The Mudcat Café TM
Thread #37493   Message #1257563
Posted By: Charley Noble
26-Aug-04 - 03:58 PM
Thread Name: C. Fox Smith Sea Poems (PermaThread)
Subject: RE: C. Fox Smith Sea Poems
Here's another take on fitting this poem to a tune, this time to the traditional sea song "Rolling Home":

Poem by C. Fox Smith, SEA SONGS & BALLADS 1917-22, pp. 96-97, © 1924
Adapted for singing by Charles Ipcar, 8/25/2004
Tune: after traditional "Rolling Home"

Pacific Coast-2


Half across the world to westward, there's a harbour that I know,
Where the ships that load with lumber, and those China liners go;
Where the wind blows cold and gusty, off the snow-crowned peaks that gleam,
Out across the Straits at twilight, like the landfall of a dream.

Chorus:

There's a harbour that I know,
There's a harbour that I know,
Half across the world from England,
There's a harbour that I know.


And I daresay if I went there, I'd find it all the same,
Still the same old sunset glory, setting all the clouds aflame,
Still the smell of burning forests, on the quiet evening air,
Little things my heart remembers, nowhere else on earth but there. (CHO)

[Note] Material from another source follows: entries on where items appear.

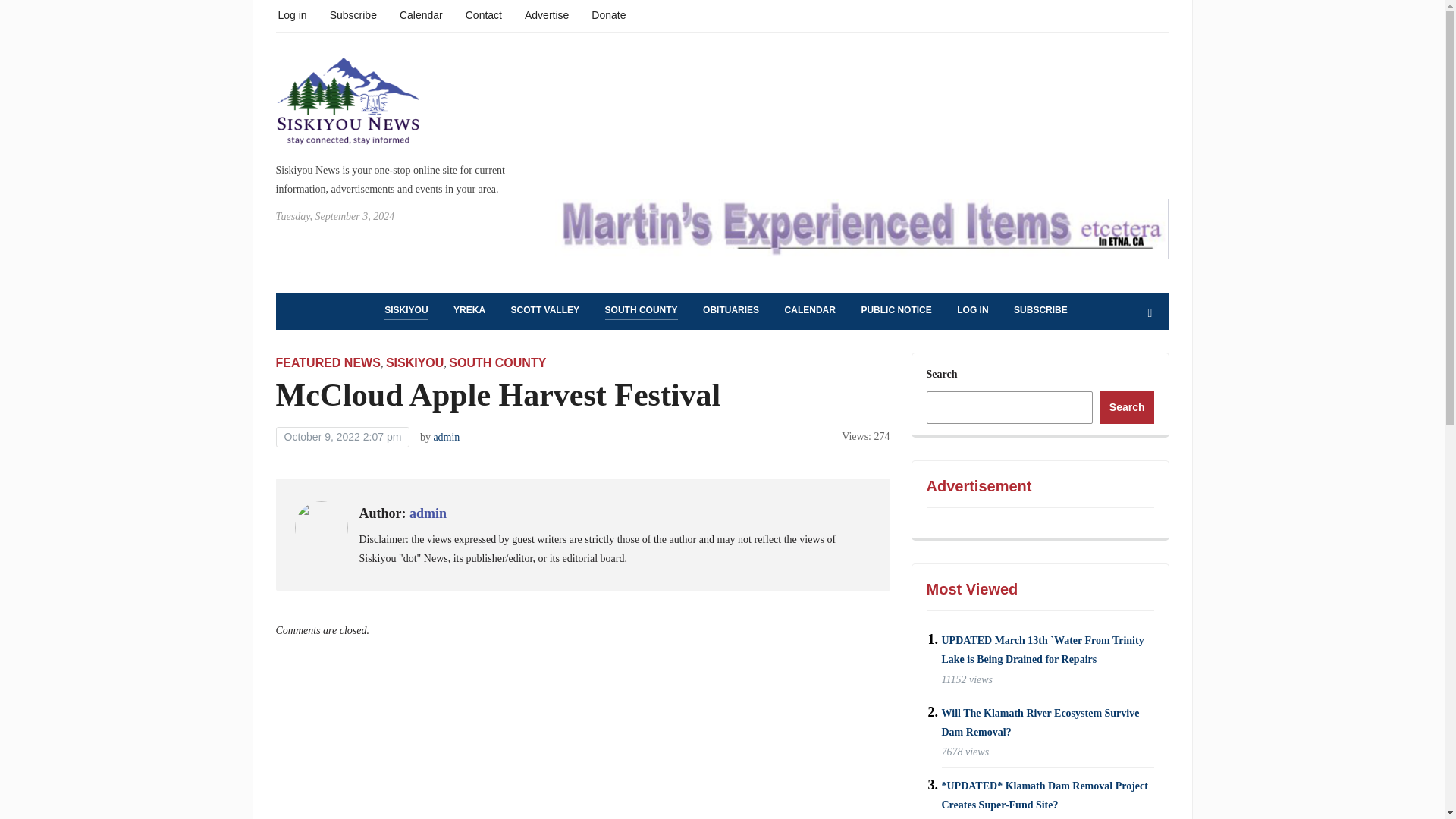
Search (1149, 313)
Advertise (546, 14)
YREKA (468, 310)
SUBSCRIBE (1040, 310)
FEATURED NEWS (328, 362)
SCOTT VALLEY (545, 310)
Contact (483, 14)
CALENDAR (809, 310)
SISKIYOU (414, 362)
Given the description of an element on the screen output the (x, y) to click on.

Still the harbour gulls a-calling, calling night and day,
And the wind across the water, singing just the same old way,
As it did among the rigging, of a ship I used to know,
Half across the world from England, now so many years ago. (CHO)

She is gone beyond my finding, gone forever, ship and man,
Far beyond that scarlet sunset, flaming down behind Japan;
But perhaps I'll find the dream there, that I lost so long ago,
Half across the world to westward, in a harbour that I know...(CHO)

It seems to work as well as "Mandalay" and maybe it's better not to confuse the two tunes, although they do share a line or two in common.